LEATHER WISDOM: Stonewall and PRIDE
The 50s and 60s were a difficult time to be homosexual, transexual, or any identity we now consider to fall under the LGBTQIA+ umbrella. McCarthyism branded homosexuals as security risks open to blackmail, the FBI and local police departments kept lists of known homosexuals and their hangouts. Homosexuality was listed in the Diagnostic and Statistical Manual as a mental disorder. Police regularly raided, harassed, and closed down establishments catering to gay men and lesbians; and their patrons were exposed in newspapers, which could lead to being ostracized and loss of employment. As early as 1959 in Los Angeles, members of the queer community began pushing back. There are reports over the next decade of acts of civil disobedience, conflict with the police and business owners, and sporadic riots.

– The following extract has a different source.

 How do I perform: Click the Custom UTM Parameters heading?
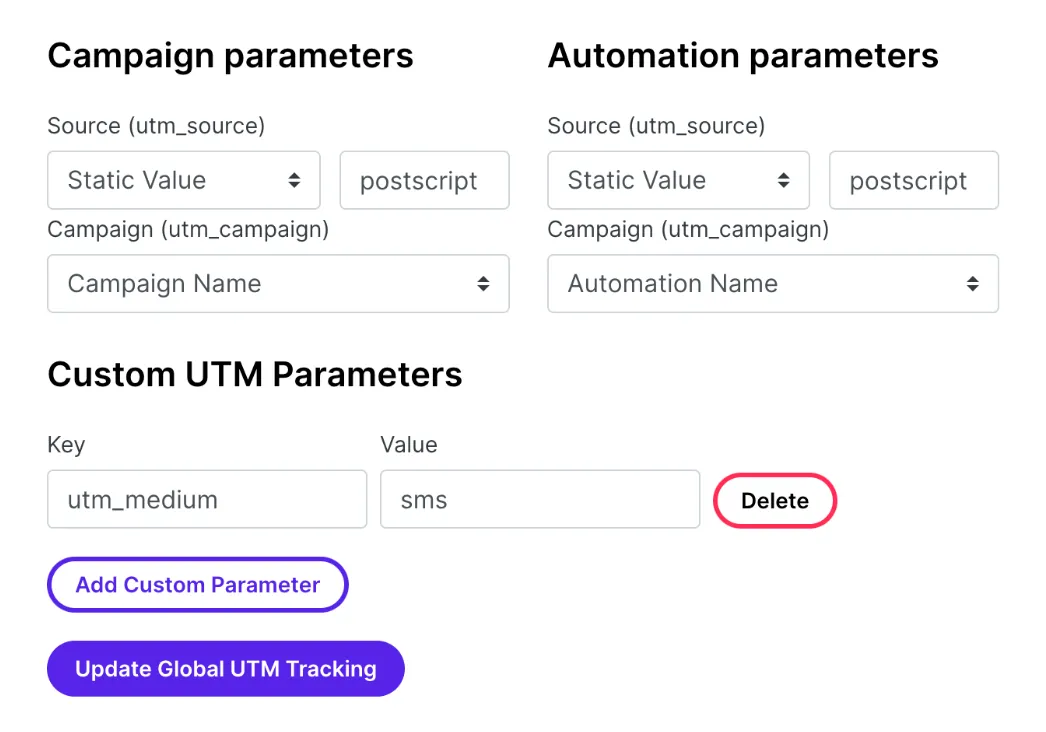(255, 374)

In the early morning hours of June 28, 1969, patrons of the Stonewall Inn in Greenwich Village had enough. Another police raid had broken the dam of fear, anger, and frustration, and members of the gay community in and around the Stonewall Inn spontaneously rose up and said, “enough!” It is said that seven police officers barricaded themselves inside to call for help, and a drag queen used a parking meter torn from the ground as a battering ram to break down the bar doors! Word spread, with the number of protesters and protests growing throughout the city over the next few days. The numbers of gay men, lesbians, people in drag, transgender people, and Leatherfolx stood shoulder to shoulder in numbers upwards of 1,000.

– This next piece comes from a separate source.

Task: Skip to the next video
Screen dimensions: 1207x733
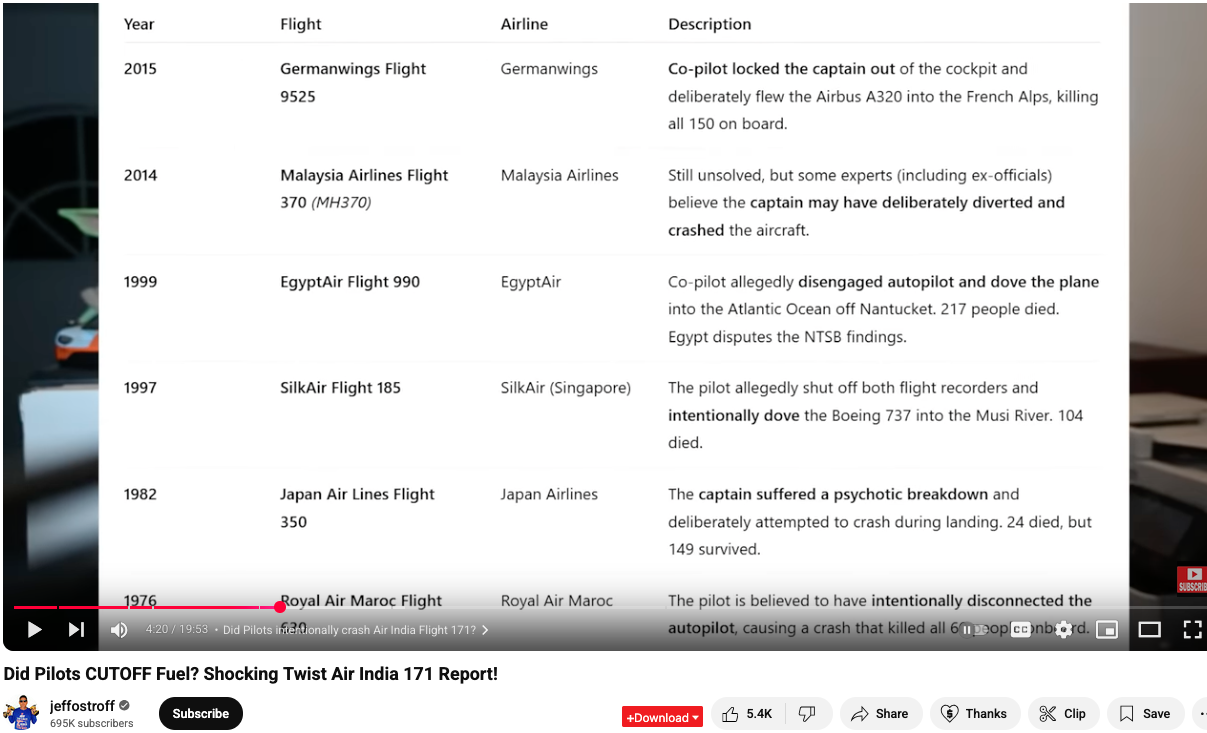Action: click(x=76, y=629)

Accounts of the riots are numerous and varied – no one quite agrees on how it started, how it progressed, or even who was there. One thing is certain though: it served as a catalyst for a movement that proclaimed that the queer community should not have to live in fear or in the shadows. Groups began organizing to fight for just treatment and human rights both within society and before the law.
The first Pride march commemorating the riot occurred in 1970. Marchers numbered in the hundreds set off from Greenwich Village; and by the time they arrived in Central Park, their numbers had swelled to the thousands, far exceeding the expectations of the day’s organizers. Chants of, “Say it clear and say it loud! Gay is good and Gay is proud,” rang through the air as they marched. There were marches in LA, San Francisco, and Chicago. These early Pride events were gay liberation or gay freedom marches, precursors to the more celebratory events that would follow later.
Today we continue to commemorate the legacy of the Stonewall Riots every June with Pride month. As this year’s Pride month comes to a close, we reflect on how far we have come and how far we have to go. The Stonewall riots loudly proclaimed that the queer community would no longer live in secrecy nor in shame, that they had the right to live their lives out loud. Forty years later to the day, the Rainbow Lounge in Ft. Worth was raided. Fifty-two years later, many of us are still fighting that same fight, both on our own behalf and on behalf of those who cannot raise their own voices. Let’s tip our hats to those who paved the way and proudly raise our own Pride flags, not just in June but every day of the year.